Tarea breve 1 =
Según el fragmento sobre la legitimidad, ¿por qué el autor citado defiende la estabilidad de la regla incluso más allá del rigor racional?
Tarea breve 2 =
Resume con menos palabras el párrafo del fragmento sobre la legitimidad que empieza con «Siguiendo su idea» y conserva sus datos principales.

Siguiendo su idea, el ejercicio de la violencia
física o verbal, de la persecución, el temor a las
opiniones diferentes, nos informan sobre pérdida
de legitimidad. No solo de pérdida de legitimidad
democrática, sino de cualquier tipo de legitimidad
concebible. La fuerza bruta viene cuando la
persuasión ha fallado.
Para Ferraro el «espíritu revolucionario acierta
cuando afirma que los principios de la legitimidad
son limitados, convencionales, fluctuantes y
fácilmente rebatibles por un examen racional. No
se equivoca tampoco cuando afirma que son justos
y ciertos solo porque los hombres al discutirlos no
sobrepasan un cierto punto: el punto más allá del
cual se evidencia su debilidad».[33]
Después advertirá, sin embargo que «por frágiles
que sean, en el momento en que los hombres se
dejen persuadir por el Maligno para revolverse
contra ellos, esos mismos hombres
automáticamente, resultarán presas del miedo, el
miedo sagrado a la regla violada».[34] El autor
propicia la estabilidad de la regla, más allá del
rigor racional incluso, o corriendo sus límites,
como un reaseguro contra el caos. Postula que hay
un punto más allá del cual la razón debe detenerse
para no encontrarse bajo las fauces del Maligno.
No era su intención, pero Ferrero llega a vincular
poder legítimo con el cielo, el control, la
tranquilidad. Esa es la ilusión que acompaña a todo
principio legitimador.
Recurro a Ferrero porque es un buen punto de
partida para dividir este análisis. Por una parte, la
racionalidad democrática hasta donde pueda
llegar, para luego permitirnos pasar el límite que
el autor teme que sea sobrepasado.

Material proporcionado =
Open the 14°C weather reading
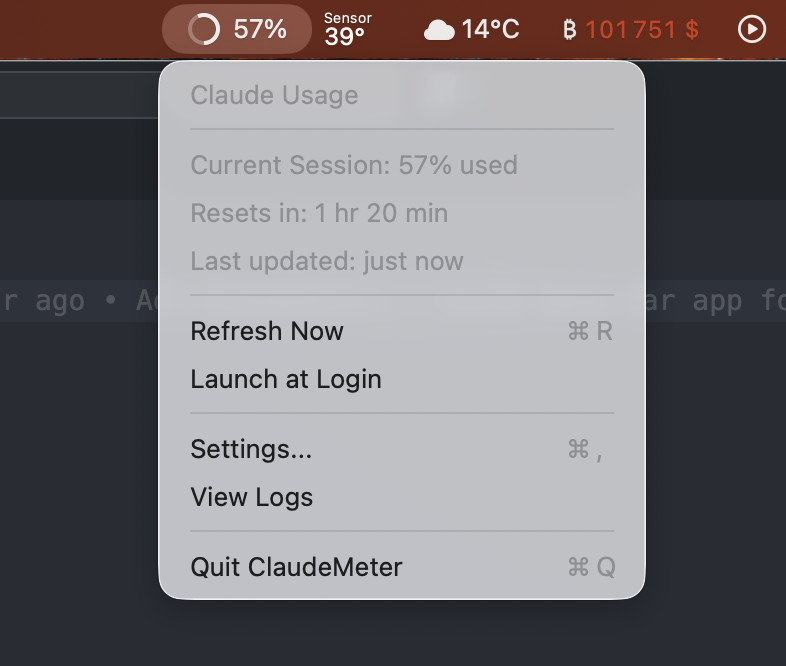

Solución 1 =
Porque la concibe como un reaseguro contra el caos. Por eso postula que hay un punto más allá del cual la razón debe detenerse para no encontrarse bajo las fauces del Maligno.

Solución 2 =
La violencia física o verbal, la persecución y el temor a las opiniones diferentes revelan una pérdida de legitimidad, no solo democrática sino de cualquier tipo. La fuerza bruta llega cuando la persuasión ha fallado.